EXCERPT:
4.   Open Government—Proposal that the Executive should be held in private

  The consultation paper appears to suggest that the Executive will be held in private. This appears to be contrary to the growing expectation of openness and transparency in the decision taking process.

  The paper suggests that all the factual and background papers and officers' advice would be public information which makes the proposal for a closed meeting rather strange. Paragraph 3.61 suggests that the Executive "must be able to determine its political view on an issue and weigh that in private against the other relevant factors in the decision" but does not explain why that is so. Certainly in this Borough secret meetings of the Executive would be regarded by the press, our partners and the public as rather inconsistent with our stated policy (and practice) of involving them as much as possible in decision taking.

Conclusion

  This Council believes that the Executive should be held in public (except in relation to the usual exempt items).

5.   Requirement for Overview and Scrutiny Committees

  The consultation paper suggests that there will be a requirement for "overview and scrutiny Committee(s)". As explained above, our new structure which involves political balance on all committees and panels and involves all Members of the Council on a Policy and Review Panel and a Township Committee makes the need for formal scrutiny much less obvious. Both the Policy and Review Panels and Township Committees will be scrutinising performance as part of their remit.

Some records
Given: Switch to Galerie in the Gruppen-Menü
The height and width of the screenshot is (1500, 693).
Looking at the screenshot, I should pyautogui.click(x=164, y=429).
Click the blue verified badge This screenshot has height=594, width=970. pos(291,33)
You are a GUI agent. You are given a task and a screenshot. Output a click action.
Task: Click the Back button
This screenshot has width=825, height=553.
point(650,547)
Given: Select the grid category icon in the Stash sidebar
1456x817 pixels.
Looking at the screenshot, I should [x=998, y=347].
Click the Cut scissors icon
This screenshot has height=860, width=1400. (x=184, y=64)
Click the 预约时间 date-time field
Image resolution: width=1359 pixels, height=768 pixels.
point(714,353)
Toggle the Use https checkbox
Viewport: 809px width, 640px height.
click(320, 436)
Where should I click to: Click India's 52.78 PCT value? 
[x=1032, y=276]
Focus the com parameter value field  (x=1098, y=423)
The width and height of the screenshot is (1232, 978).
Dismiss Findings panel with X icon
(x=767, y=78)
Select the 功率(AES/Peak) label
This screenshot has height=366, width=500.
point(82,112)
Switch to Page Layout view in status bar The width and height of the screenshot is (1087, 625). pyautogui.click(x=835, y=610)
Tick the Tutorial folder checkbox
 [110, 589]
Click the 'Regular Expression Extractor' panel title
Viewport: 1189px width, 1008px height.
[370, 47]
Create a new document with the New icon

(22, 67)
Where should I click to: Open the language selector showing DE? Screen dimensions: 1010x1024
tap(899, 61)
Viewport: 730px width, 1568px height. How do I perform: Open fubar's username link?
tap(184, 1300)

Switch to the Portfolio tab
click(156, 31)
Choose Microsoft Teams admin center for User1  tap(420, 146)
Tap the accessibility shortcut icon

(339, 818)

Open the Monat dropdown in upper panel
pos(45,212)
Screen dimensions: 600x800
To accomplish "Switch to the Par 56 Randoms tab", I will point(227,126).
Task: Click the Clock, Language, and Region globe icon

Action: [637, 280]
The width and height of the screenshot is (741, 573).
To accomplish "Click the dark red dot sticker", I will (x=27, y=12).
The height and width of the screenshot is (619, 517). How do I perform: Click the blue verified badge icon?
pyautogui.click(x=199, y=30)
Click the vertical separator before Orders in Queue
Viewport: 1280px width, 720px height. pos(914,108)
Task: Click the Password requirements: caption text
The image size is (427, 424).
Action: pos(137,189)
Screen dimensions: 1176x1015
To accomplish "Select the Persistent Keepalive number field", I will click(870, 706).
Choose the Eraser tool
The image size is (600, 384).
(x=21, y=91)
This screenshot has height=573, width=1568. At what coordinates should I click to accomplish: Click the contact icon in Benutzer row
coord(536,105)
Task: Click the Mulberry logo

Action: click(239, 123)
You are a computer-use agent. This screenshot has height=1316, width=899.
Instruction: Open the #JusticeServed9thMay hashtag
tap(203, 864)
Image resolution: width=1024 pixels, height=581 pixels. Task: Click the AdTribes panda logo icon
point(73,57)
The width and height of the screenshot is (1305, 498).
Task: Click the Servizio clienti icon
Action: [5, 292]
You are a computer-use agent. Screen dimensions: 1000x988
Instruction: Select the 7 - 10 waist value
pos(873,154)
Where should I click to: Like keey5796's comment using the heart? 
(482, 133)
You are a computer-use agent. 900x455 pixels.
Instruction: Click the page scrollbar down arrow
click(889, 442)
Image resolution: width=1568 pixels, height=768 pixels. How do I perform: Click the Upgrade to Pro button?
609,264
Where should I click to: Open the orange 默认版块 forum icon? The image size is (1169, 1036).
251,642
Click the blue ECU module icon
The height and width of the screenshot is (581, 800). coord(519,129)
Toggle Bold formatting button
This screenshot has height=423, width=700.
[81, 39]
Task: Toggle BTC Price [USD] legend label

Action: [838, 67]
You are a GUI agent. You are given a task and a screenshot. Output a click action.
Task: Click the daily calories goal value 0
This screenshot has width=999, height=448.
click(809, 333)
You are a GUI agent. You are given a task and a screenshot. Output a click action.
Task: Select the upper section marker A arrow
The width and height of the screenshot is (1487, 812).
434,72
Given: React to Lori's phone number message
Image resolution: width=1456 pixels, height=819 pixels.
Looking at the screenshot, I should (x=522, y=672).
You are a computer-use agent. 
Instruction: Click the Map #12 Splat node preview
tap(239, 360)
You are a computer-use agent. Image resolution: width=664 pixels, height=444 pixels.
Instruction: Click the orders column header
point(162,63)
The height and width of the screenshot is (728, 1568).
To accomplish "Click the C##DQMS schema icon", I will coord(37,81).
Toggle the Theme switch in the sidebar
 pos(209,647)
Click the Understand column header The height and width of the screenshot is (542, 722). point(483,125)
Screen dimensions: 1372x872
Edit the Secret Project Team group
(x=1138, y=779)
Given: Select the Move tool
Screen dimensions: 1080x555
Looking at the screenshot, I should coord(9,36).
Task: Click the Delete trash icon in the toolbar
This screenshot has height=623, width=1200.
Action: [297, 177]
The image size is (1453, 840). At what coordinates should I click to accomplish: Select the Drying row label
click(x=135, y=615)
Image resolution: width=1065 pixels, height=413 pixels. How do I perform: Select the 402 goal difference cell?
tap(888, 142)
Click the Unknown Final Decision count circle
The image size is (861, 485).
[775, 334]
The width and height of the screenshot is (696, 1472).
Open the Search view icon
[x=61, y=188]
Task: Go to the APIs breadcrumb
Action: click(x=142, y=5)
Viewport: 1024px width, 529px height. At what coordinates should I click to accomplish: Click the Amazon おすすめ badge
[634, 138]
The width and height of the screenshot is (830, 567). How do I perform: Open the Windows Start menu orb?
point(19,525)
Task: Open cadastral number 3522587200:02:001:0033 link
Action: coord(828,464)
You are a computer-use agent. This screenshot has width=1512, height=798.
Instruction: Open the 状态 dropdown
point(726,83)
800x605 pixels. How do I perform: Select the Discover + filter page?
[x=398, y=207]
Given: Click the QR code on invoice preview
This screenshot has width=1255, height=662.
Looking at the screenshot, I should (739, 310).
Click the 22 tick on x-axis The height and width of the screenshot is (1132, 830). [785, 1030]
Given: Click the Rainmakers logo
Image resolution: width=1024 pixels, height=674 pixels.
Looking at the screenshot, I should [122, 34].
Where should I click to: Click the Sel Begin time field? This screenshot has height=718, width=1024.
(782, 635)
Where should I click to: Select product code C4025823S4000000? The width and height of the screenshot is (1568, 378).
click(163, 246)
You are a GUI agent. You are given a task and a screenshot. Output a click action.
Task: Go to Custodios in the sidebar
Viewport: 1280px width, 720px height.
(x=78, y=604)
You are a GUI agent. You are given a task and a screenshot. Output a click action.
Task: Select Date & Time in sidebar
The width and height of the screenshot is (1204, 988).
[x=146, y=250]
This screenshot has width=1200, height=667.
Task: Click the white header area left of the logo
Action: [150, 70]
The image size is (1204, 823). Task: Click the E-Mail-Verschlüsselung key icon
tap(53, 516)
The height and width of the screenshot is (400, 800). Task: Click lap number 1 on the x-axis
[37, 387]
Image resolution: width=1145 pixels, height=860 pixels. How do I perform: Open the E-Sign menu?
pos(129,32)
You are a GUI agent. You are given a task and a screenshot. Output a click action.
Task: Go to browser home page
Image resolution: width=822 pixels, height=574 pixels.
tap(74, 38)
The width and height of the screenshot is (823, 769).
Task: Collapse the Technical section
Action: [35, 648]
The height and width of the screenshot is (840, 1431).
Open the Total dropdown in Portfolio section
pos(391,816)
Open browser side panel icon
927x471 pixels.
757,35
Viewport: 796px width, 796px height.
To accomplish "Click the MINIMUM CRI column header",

EXERCISE INSTRUCTIONS:
A - Answer these questions about the consultation response:
(i) Under the paper's suggestion, what status would all the factual and background papers and officers' advice have?
(ii) Apart from the usual exempt items, how does the Council believe the Executive should be held?
(iii) Which two bodies will be scrutinising performance as part of their remit?
B - Continue the consultation response from the point where it ends.

EXPECTED OUTPUTS:
A -
(i) They would be public information.
(ii) In public.
(iii) The Policy and Review Panels and the Township Committees.

B -
  One possibility would be for us to make the Policy and Review Panels the "overview and scrutiny" committees. However, the consultation paper proposes that members of the Executive would be unable to participate in "overview and scrutiny" committees. This would therefore prevent leading Members from being involved in the Policy and Review Panels.

  There is a limit to the number of experienced Councillors, with time available, to take part in Council activity. Strict demarcation will make the new proposals unworkable.

Conclusion

  Maximum flexibility needs to be available to Councils in determining its proposals for the scrutiny function.

6.   Finally

  The Central Government model of backbencher, select committee and executive/cabinet cannot successfully be applied, in all cases, directly to Local Government with its varied geography, political differences and local circumstances. In Rochdale we believe we have bridged the democratic gap inherent in the separation of roles model, by ensuring that all Councillors have a Township Committee role as well as a Policy and Review one, with the opportunity to have an Executive role.

  As far as local people and communities are concerned this is what makes for openness, transparency and clarity in the democratic process.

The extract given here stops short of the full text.